Network Migration with BGP Local-AS Feature

I’ve always thought that Cisco introduced the BGP Local-AS feature into IOS to support complex MPLS VPN design scenarios. Obviously I was wrong, the early documentation always describes an ISP AS merging scenario. Unfortunately, all the articles I’ve found skip some important details: they describe the basics and the configuration commands, but forget to mention the impact on the AS paths received by the ISP customers.

I described those details in an article that has disappeared from the Internet sometime in 2019, but fortunately archive.org retained a copy of it.

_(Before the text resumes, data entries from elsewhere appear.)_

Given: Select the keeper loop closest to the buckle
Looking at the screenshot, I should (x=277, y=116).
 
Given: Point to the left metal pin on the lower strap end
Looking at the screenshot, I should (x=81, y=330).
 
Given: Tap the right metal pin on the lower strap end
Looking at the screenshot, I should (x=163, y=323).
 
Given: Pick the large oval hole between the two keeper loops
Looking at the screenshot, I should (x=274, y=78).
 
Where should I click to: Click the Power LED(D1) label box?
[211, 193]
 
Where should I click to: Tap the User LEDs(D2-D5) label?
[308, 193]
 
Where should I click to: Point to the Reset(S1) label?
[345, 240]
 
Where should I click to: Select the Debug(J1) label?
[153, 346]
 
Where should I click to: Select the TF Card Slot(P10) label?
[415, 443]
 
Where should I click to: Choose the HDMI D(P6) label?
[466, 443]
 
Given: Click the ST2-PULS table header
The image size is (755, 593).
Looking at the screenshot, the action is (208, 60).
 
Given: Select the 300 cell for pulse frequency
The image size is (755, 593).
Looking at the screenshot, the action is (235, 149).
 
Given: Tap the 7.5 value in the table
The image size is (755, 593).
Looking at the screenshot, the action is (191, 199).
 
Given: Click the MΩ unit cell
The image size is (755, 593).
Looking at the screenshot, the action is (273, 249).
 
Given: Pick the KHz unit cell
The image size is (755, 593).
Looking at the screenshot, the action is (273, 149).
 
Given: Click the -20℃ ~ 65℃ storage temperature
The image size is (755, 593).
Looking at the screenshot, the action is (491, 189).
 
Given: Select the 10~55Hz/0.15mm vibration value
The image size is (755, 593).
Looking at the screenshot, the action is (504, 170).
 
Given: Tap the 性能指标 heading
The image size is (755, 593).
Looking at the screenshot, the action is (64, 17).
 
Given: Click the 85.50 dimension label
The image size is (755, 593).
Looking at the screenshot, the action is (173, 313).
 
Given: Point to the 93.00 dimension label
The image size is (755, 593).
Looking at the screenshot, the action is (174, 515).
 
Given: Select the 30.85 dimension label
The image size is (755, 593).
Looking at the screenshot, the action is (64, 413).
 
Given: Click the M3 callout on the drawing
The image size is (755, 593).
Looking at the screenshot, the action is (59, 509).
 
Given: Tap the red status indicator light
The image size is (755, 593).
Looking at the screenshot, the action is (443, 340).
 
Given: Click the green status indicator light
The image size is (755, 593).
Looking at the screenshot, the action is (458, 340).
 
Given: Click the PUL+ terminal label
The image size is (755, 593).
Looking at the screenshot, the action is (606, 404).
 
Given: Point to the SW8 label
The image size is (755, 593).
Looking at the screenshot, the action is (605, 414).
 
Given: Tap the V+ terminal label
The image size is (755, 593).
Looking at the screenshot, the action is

Would you like me to migrate that article to ipSpace.net? Send me a message and I just might do it...

2 comments:

  1. I got to know the "bgp enforce-first-as" command when studying the BGP Best-Path Selection Algorithm. By looking at the output of the "show ip bgp" command when implementing BGP Local-AS, I said, ahha, this is the time to prove the working of the "bgp enforce-first-as" command.
    So I went conf t, router bgp, bgp enforce, show ip bgp, hmm, still here, this should be the time for me to test out another command - soft-configuration inbound, followed by clear ip bgp x.x.x.x soft in, hmm, the BGP route is still here, clear ip bgp x.x.x.x, aargghhh, still there. >:o

    show run, hey, where is my "bgp enforce-first-as" command? What? It is enabled by default? @_@

    After some thought, another ASN (the local AS) actually being prepended to the AS_SEQUENCE by the local router, the EBGP peer doing its job correctly therefore not being discarded by the "bgp enforce-first-as" command.

    I think I will only able to see the operation of the "bgp enforce-first-as" when reading more about BGP route spoofing attacks in the future, now it is good enough for my ROUTE exam. :)
  2. You can't generate an AS-number mismatch that the "bgp enforce-first-as" would catch with an IOS BGP feed, you need a broken implementation for that.